De Kore-Eda, on connait maintenant la petite musique comme si elle était un peu la nôtre. Bien avant sa Palme d'Or avec Une affaire de famille qui avait mis tout le monde à peu près d'accord, le cinéaste avait déjà sa '"carte" auprès de celles et ceux qui le tenaient pour un des auteurs japonais les plus importants de sa génération avec des films aussi forts et bouleversants que Nobody knows ou encore Still walking. Ce soudain passage en terre sud-coréenne avec un casting et des équipes techniques entièrement étrangères n'est pas une première pour lui, puisqu'il faut se souvenir de La vérité, son film français avec la Deneuve et la Binoche en pâle contrefaçon bobo du Sonate d'automne de Bergman, où il s'essayait à un vrai-faux jeu de miroir entre cinéma et réalité certes pas désagréable, mais dispensable.
Kore-Eda a certainement passé un cap avec Une affaire de famille où il se laissait aller, enfin, à la gaudriole et à la légèreté sans pour autant laisser tomber son appétence, et son brio, pour le mélodrame familial. Les prestations de Lily Franky et Sakura Endo n'y étaient pas étrangères. Cette famille foutraque de bras cassés attachants faisaient enfin voir un Kore-Eda aussi à l'aise avec la comédie qu'avec le dramatique, et sachant parfaitement doser les deux ingrédients. Car la famille reste le grand sujet du cinéma de ce cinéaste qui, au coeur d'une société japonaise guindée et traditionnaliste, a toujours autant de mal à remettre en cause ses piliers.

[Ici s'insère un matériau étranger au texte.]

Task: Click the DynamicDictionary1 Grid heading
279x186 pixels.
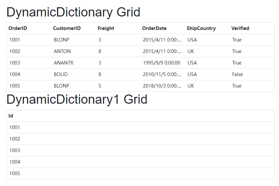Action: (x=77, y=99)
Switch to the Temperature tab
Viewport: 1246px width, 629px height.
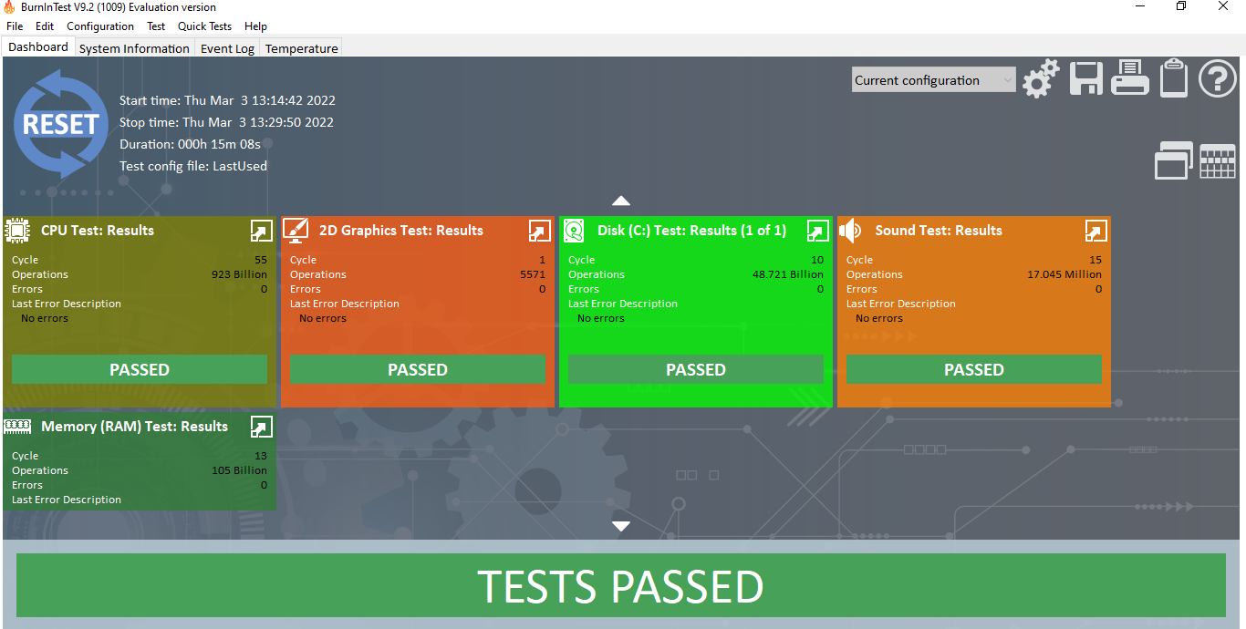[x=301, y=48]
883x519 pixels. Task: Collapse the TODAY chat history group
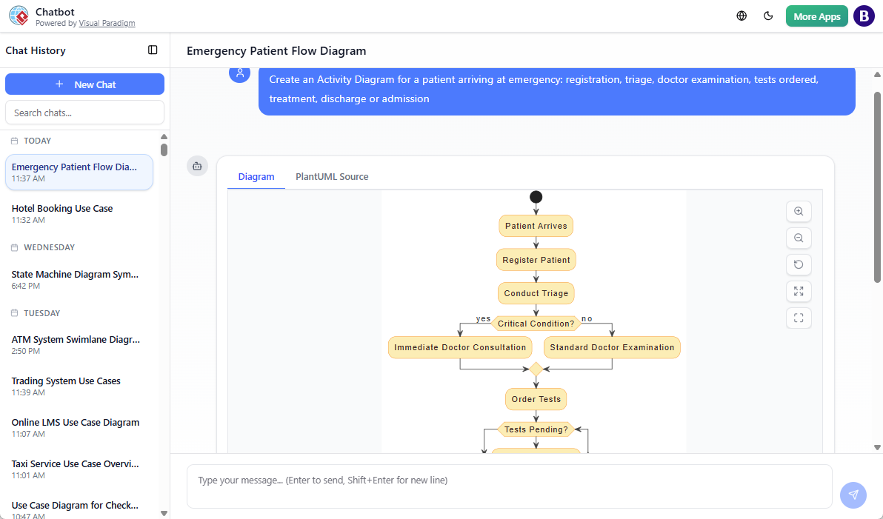click(36, 140)
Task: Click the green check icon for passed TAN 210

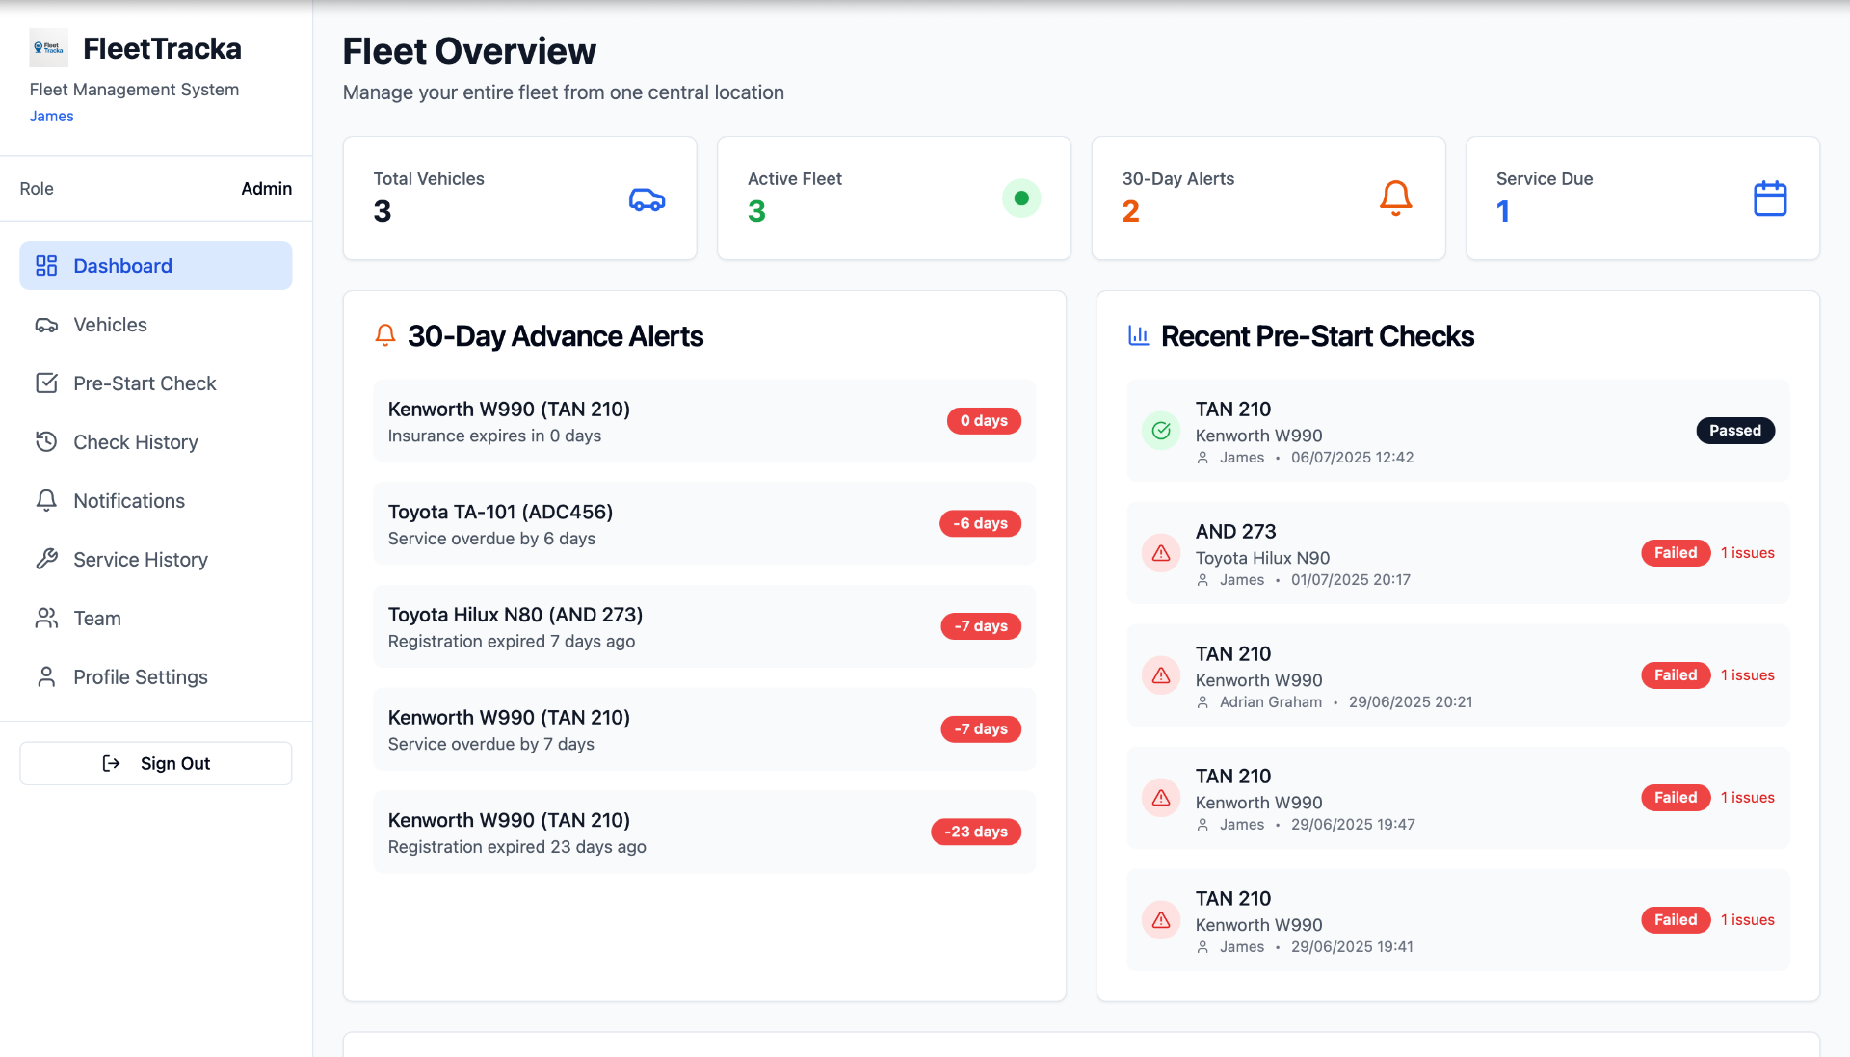Action: [1161, 431]
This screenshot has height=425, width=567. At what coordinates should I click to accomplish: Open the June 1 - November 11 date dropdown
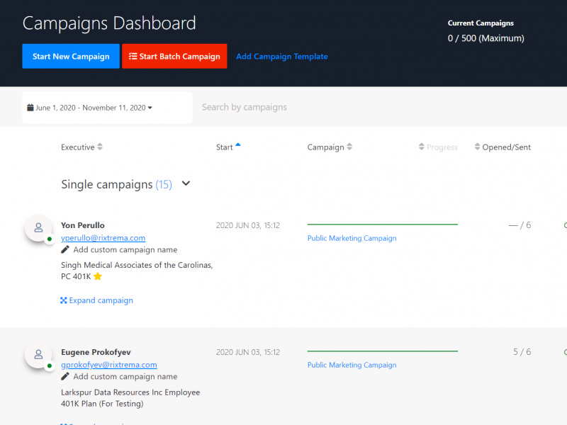pos(90,108)
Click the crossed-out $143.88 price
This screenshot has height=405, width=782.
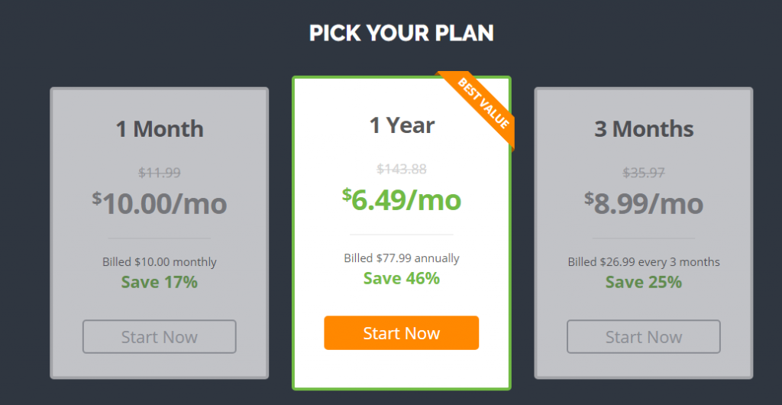pos(402,169)
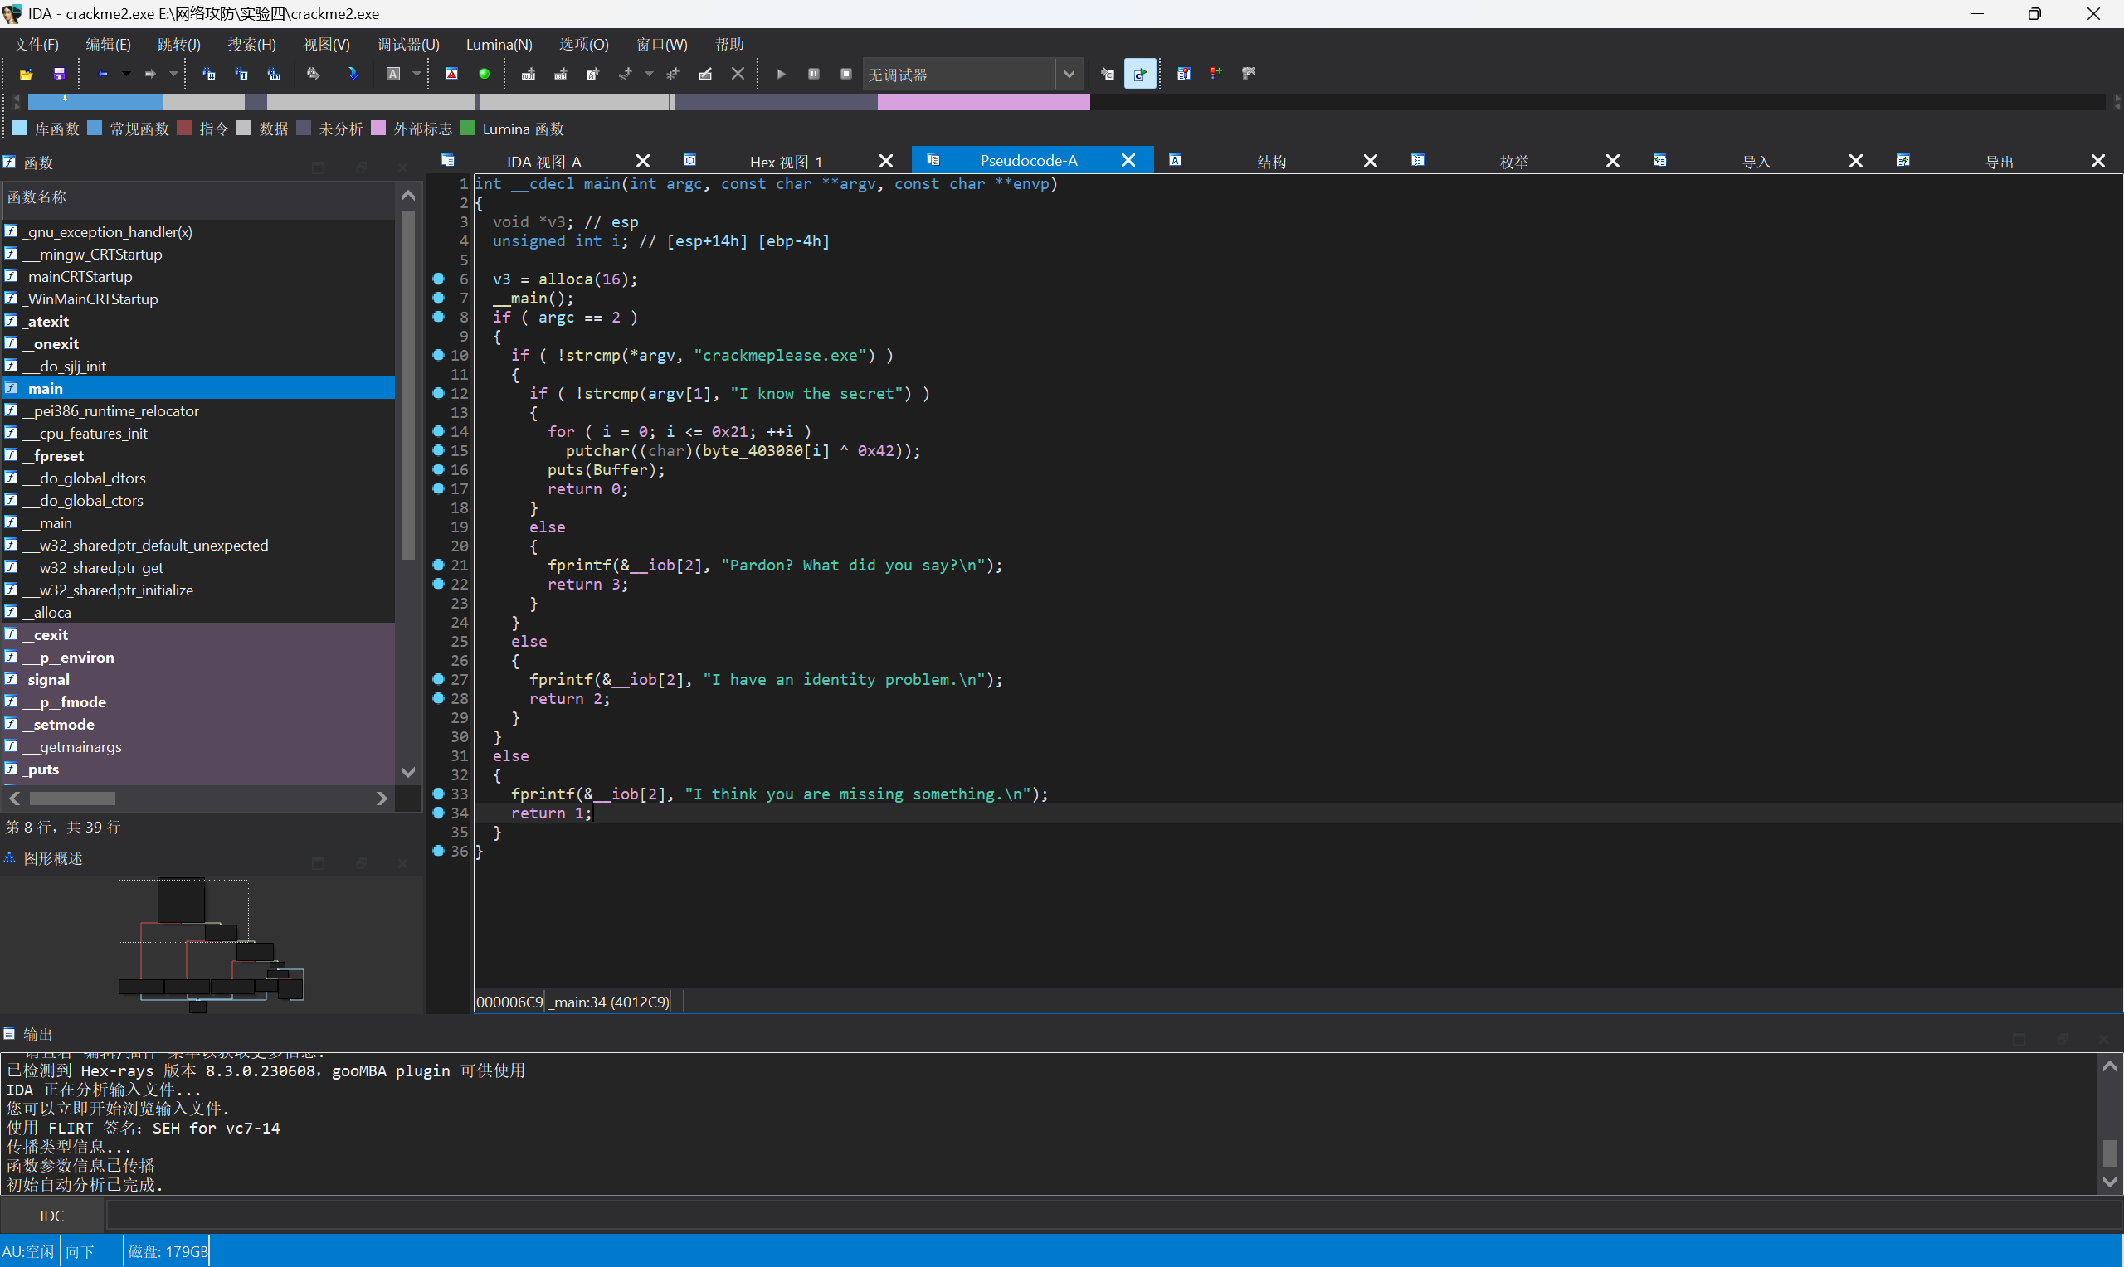Viewport: 2124px width, 1267px height.
Task: Switch to the Hex 视图-1 tab
Action: [x=785, y=161]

Tout comme la famille Shibata ramassait des enfants perdus comme on ramasse des chatons mouillés pas encore sevrés, Sang-yeon et Dong-Soo se livrent à un petit trafic assez lucratif mais risqué, puisqu'ils sont dans le viseur de deux policières de la protection des mineurs: ils vendent à des couples fortunés mais stériles des nourrissons que des mamans désoeuvrées abandonnent dans les "baby box" des orphelinats, spécificité toute sud-coréenne.
Si on peut regretter que le dernier quart d'heure n'aille pas plus vite au dénouement, - petit pêché mignon du cinéaste qui sait prendre son temps sur de légers arpèges de guitare -, cette ballade en estafette délabrée, le lardon en bandoulières avec ses imprévus cocasses et ses rabibochages attendus (l'incruste de ce gamin malin comme tout et terriblement attachant qui va mettre de la couleur dans ce road-movie, le début de romance attendue entre la jeune maman et Dong-Soo qui a grandi dans un orphelinat), Les bonnes étoiles emporte le morceau, une fois de plus, par son incroyable humanité, sa bienveillance de tous les instants.
Avec deux petits trucs en plus: un sens de l'humour qui rend les dialogues entre les personnages succulents, et une nouvelle manière de faire se percuter sans prévenir la douceur d'une échappée belle impromptue et des éléments de série noire dont on ne sait trop s'il faut en sourire ou en frémir (les deux policières se posant des questions sur la probité de leur surveillance, la présence furtive des deux petites frappes qui rackettent le magasin de Sang-yeon l'intermède cocasse du contrôle routier par ce flic jovial et sympathique comme tout). Car, pour celles et ceux qui sont attentifs, il se passe quelque chose de très violent dans le dénouement de cette histoire que Kore-Eda évacue au terme d'une ellipse lapidaire plus que gonflée.
Les bougons diront qu'il n'y a rien de bien étonnant là-dedans pour un film de Hirokazu mais ils auront tort: voilà un cinéaste qui évolue à son rythme sans se démettre de ses obsessions (sans compter que son passage dans le polar tordu avec l'excellent The third murder en 2017 lui a peut-être inculqué un art de frapper sans retenue). Sa façon de mêler mélodrame, film policier et fable morale, dans pareil régime de merveilleuse fluidité dont il a le secret est tout de même du grand art.
Tous les comédiens sont fabuleux y compris les gamins, Kore-Eda étant un de ceux qui savent le mieux les diriger devant la caméra, c'est depuis longtemps une certitude.